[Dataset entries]

═══

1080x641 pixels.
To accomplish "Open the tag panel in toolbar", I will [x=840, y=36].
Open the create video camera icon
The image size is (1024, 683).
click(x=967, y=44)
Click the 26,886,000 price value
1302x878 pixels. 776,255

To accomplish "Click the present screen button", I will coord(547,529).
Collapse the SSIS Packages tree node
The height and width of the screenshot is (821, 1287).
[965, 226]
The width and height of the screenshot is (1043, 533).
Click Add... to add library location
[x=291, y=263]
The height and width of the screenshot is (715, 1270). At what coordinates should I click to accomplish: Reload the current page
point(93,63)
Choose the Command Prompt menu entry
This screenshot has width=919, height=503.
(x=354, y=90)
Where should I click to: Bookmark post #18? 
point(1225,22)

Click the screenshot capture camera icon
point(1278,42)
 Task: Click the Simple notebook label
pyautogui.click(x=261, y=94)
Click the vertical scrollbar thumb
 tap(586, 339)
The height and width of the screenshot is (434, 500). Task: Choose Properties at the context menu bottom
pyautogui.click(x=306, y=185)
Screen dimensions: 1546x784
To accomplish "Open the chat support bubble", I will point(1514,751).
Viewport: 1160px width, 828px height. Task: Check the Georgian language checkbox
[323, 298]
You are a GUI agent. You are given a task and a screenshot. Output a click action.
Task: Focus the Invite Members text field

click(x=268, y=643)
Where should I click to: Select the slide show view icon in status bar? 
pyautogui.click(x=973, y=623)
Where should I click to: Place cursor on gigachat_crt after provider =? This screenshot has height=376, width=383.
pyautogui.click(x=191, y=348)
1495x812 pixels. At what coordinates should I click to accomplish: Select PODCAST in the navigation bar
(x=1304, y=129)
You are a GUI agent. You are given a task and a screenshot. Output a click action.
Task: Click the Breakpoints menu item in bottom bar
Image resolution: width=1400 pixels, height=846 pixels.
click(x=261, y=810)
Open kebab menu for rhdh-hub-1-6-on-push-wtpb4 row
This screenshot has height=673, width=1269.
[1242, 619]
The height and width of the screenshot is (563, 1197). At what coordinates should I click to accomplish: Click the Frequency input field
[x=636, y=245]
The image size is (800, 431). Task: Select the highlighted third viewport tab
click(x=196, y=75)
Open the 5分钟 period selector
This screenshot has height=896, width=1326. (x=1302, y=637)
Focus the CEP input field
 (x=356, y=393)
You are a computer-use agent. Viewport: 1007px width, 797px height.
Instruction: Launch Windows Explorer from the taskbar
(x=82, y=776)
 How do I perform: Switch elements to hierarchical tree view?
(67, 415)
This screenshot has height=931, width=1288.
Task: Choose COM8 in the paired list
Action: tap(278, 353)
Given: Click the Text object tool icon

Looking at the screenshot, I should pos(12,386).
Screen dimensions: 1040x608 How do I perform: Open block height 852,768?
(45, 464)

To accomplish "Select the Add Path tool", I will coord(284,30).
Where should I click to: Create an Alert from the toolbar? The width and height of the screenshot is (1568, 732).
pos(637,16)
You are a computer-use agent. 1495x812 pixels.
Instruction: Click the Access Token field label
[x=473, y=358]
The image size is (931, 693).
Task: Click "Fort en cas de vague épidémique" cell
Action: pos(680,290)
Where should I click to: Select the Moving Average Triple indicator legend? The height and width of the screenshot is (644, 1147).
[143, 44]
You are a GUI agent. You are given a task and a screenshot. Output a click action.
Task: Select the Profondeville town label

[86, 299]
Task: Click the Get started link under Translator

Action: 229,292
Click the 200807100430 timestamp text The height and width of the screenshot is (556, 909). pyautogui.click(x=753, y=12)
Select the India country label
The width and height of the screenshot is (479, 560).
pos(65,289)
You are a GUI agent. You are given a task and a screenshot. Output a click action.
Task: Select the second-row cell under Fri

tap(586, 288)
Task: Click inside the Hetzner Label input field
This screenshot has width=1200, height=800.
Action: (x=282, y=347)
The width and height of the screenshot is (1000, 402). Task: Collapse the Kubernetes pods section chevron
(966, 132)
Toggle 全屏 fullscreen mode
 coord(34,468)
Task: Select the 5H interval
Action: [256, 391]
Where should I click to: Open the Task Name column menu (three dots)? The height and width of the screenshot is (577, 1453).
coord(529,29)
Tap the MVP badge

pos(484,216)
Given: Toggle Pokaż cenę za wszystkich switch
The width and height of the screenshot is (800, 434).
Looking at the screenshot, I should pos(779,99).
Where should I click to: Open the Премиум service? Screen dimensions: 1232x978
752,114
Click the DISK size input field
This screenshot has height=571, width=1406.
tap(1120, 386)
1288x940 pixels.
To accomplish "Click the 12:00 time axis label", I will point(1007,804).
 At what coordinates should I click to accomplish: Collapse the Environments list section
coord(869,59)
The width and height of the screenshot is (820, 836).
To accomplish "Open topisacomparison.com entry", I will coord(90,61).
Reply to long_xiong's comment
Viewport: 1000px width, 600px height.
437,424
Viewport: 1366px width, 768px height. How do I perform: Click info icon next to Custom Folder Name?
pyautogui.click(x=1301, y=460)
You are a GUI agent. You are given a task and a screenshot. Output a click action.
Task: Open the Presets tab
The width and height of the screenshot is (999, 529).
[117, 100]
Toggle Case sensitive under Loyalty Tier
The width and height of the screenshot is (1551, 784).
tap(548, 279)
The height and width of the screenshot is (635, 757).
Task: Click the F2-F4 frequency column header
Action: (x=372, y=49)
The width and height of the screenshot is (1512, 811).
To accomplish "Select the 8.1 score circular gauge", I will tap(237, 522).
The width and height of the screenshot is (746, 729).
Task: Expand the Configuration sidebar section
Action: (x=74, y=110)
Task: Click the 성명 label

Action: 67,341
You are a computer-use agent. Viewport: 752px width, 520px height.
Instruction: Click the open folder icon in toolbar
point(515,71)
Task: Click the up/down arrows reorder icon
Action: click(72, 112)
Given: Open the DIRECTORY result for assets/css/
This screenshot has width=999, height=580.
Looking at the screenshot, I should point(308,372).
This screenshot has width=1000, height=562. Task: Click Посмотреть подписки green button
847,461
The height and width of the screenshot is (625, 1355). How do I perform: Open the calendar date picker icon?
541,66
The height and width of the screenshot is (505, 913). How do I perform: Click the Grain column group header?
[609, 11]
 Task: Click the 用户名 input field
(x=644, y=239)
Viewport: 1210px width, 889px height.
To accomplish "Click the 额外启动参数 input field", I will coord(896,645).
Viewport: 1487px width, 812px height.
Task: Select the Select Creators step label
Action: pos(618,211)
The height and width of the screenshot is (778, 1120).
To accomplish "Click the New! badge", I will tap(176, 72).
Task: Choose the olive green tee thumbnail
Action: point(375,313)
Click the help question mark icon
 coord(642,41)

═══

Your task:
Extract the data exactly as given.

Output for this exercise:
1080x641 pixels.
To accomplish "Open the tag panel in toolbar", I will [x=840, y=36].
Open the create video camera icon
The image size is (1024, 683).
click(x=967, y=44)
Click the 26,886,000 price value
1302x878 pixels. 776,255

To accomplish "Click the present screen button", I will coord(547,529).
Collapse the SSIS Packages tree node
The height and width of the screenshot is (821, 1287).
[965, 226]
The width and height of the screenshot is (1043, 533).
Click Add... to add library location
[x=291, y=263]
The height and width of the screenshot is (715, 1270). At what coordinates should I click to accomplish: Reload the current page
point(93,63)
Choose the Command Prompt menu entry
This screenshot has width=919, height=503.
(x=354, y=90)
Where should I click to: Bookmark post #18? 
point(1225,22)

Click the screenshot capture camera icon
point(1278,42)
 Task: Click the Simple notebook label
pyautogui.click(x=261, y=94)
Click the vertical scrollbar thumb
 tap(586, 339)
The height and width of the screenshot is (434, 500). Task: Choose Properties at the context menu bottom
pyautogui.click(x=306, y=185)
Screen dimensions: 1546x784
To accomplish "Open the chat support bubble", I will point(1514,751).
Viewport: 1160px width, 828px height. Task: Check the Georgian language checkbox
[323, 298]
You are a GUI agent. You are given a task and a screenshot. Output a click action.
Task: Focus the Invite Members text field

click(x=268, y=643)
Where should I click to: Select the slide show view icon in status bar? 
pyautogui.click(x=973, y=623)
Where should I click to: Place cursor on gigachat_crt after provider =? This screenshot has height=376, width=383.
pyautogui.click(x=191, y=348)
1495x812 pixels. At what coordinates should I click to accomplish: Select PODCAST in the navigation bar
(x=1304, y=129)
You are a GUI agent. You are given a task and a screenshot. Output a click action.
Task: Click the Breakpoints menu item in bottom bar
Image resolution: width=1400 pixels, height=846 pixels.
click(x=261, y=810)
Open kebab menu for rhdh-hub-1-6-on-push-wtpb4 row
This screenshot has height=673, width=1269.
[1242, 619]
The height and width of the screenshot is (563, 1197). At what coordinates should I click to accomplish: Click the Frequency input field
[x=636, y=245]
The image size is (800, 431). Task: Select the highlighted third viewport tab
click(x=196, y=75)
Open the 5分钟 period selector
This screenshot has height=896, width=1326. (x=1302, y=637)
Focus the CEP input field
 (x=356, y=393)
You are a computer-use agent. Viewport: 1007px width, 797px height.
Instruction: Launch Windows Explorer from the taskbar
(x=82, y=776)
 How do I perform: Switch elements to hierarchical tree view?
(67, 415)
This screenshot has height=931, width=1288.
Task: Choose COM8 in the paired list
Action: tap(278, 353)
Given: Click the Text object tool icon

Looking at the screenshot, I should pos(12,386).
Screen dimensions: 1040x608 How do I perform: Open block height 852,768?
(45, 464)

To accomplish "Select the Add Path tool", I will coord(284,30).
Where should I click to: Create an Alert from the toolbar? The width and height of the screenshot is (1568, 732).
pos(637,16)
You are a computer-use agent. 1495x812 pixels.
Instruction: Click the Access Token field label
[x=473, y=358]
The image size is (931, 693).
Task: Click "Fort en cas de vague épidémique" cell
Action: pos(680,290)
Where should I click to: Select the Moving Average Triple indicator legend? The height and width of the screenshot is (644, 1147).
[143, 44]
You are a GUI agent. You are given a task and a screenshot. Output a click action.
Task: Select the Profondeville town label

[86, 299]
Task: Click the Get started link under Translator

Action: 229,292
Click the 200807100430 timestamp text The height and width of the screenshot is (556, 909). pyautogui.click(x=753, y=12)
Select the India country label
The width and height of the screenshot is (479, 560).
pos(65,289)
You are a GUI agent. You are given a task and a screenshot. Output a click action.
Task: Select the second-row cell under Fri

tap(586, 288)
Task: Click inside the Hetzner Label input field
This screenshot has width=1200, height=800.
Action: (x=282, y=347)
The width and height of the screenshot is (1000, 402). Task: Collapse the Kubernetes pods section chevron
(966, 132)
Toggle 全屏 fullscreen mode
 coord(34,468)
Task: Select the 5H interval
Action: [256, 391]
Where should I click to: Open the Task Name column menu (three dots)? The height and width of the screenshot is (577, 1453).
coord(529,29)
Tap the MVP badge

pos(484,216)
Given: Toggle Pokaż cenę za wszystkich switch
The width and height of the screenshot is (800, 434).
Looking at the screenshot, I should pos(779,99).
Where should I click to: Open the Премиум service? Screen dimensions: 1232x978
752,114
Click the DISK size input field
This screenshot has height=571, width=1406.
tap(1120, 386)
1288x940 pixels.
To accomplish "Click the 12:00 time axis label", I will point(1007,804).
 At what coordinates should I click to accomplish: Collapse the Environments list section
coord(869,59)
The width and height of the screenshot is (820, 836).
To accomplish "Open topisacomparison.com entry", I will coord(90,61).
Reply to long_xiong's comment
Viewport: 1000px width, 600px height.
437,424
Viewport: 1366px width, 768px height. How do I perform: Click info icon next to Custom Folder Name?
pyautogui.click(x=1301, y=460)
You are a GUI agent. You are given a task and a screenshot. Output a click action.
Task: Open the Presets tab
The width and height of the screenshot is (999, 529).
[117, 100]
Toggle Case sensitive under Loyalty Tier
The width and height of the screenshot is (1551, 784).
tap(548, 279)
The height and width of the screenshot is (635, 757).
Task: Click the F2-F4 frequency column header
Action: (x=372, y=49)
The width and height of the screenshot is (1512, 811).
To accomplish "Select the 8.1 score circular gauge", I will tap(237, 522).
The width and height of the screenshot is (746, 729).
Task: Expand the Configuration sidebar section
Action: (x=74, y=110)
Task: Click the 성명 label

Action: 67,341
You are a computer-use agent. Viewport: 752px width, 520px height.
Instruction: Click the open folder icon in toolbar
point(515,71)
Task: Click the up/down arrows reorder icon
Action: click(72, 112)
Given: Open the DIRECTORY result for assets/css/
This screenshot has width=999, height=580.
Looking at the screenshot, I should point(308,372).
This screenshot has width=1000, height=562. Task: Click Посмотреть подписки green button
847,461
The height and width of the screenshot is (625, 1355). How do I perform: Open the calendar date picker icon?
541,66
The height and width of the screenshot is (505, 913). How do I perform: Click the Grain column group header?
[609, 11]
 Task: Click the 用户名 input field
(x=644, y=239)
Viewport: 1210px width, 889px height.
To accomplish "Click the 额外启动参数 input field", I will coord(896,645).
Viewport: 1487px width, 812px height.
Task: Select the Select Creators step label
Action: pos(618,211)
The height and width of the screenshot is (778, 1120).
To accomplish "Click the New! badge", I will tap(176, 72).
Task: Choose the olive green tee thumbnail
Action: point(375,313)
Click the help question mark icon
 coord(642,41)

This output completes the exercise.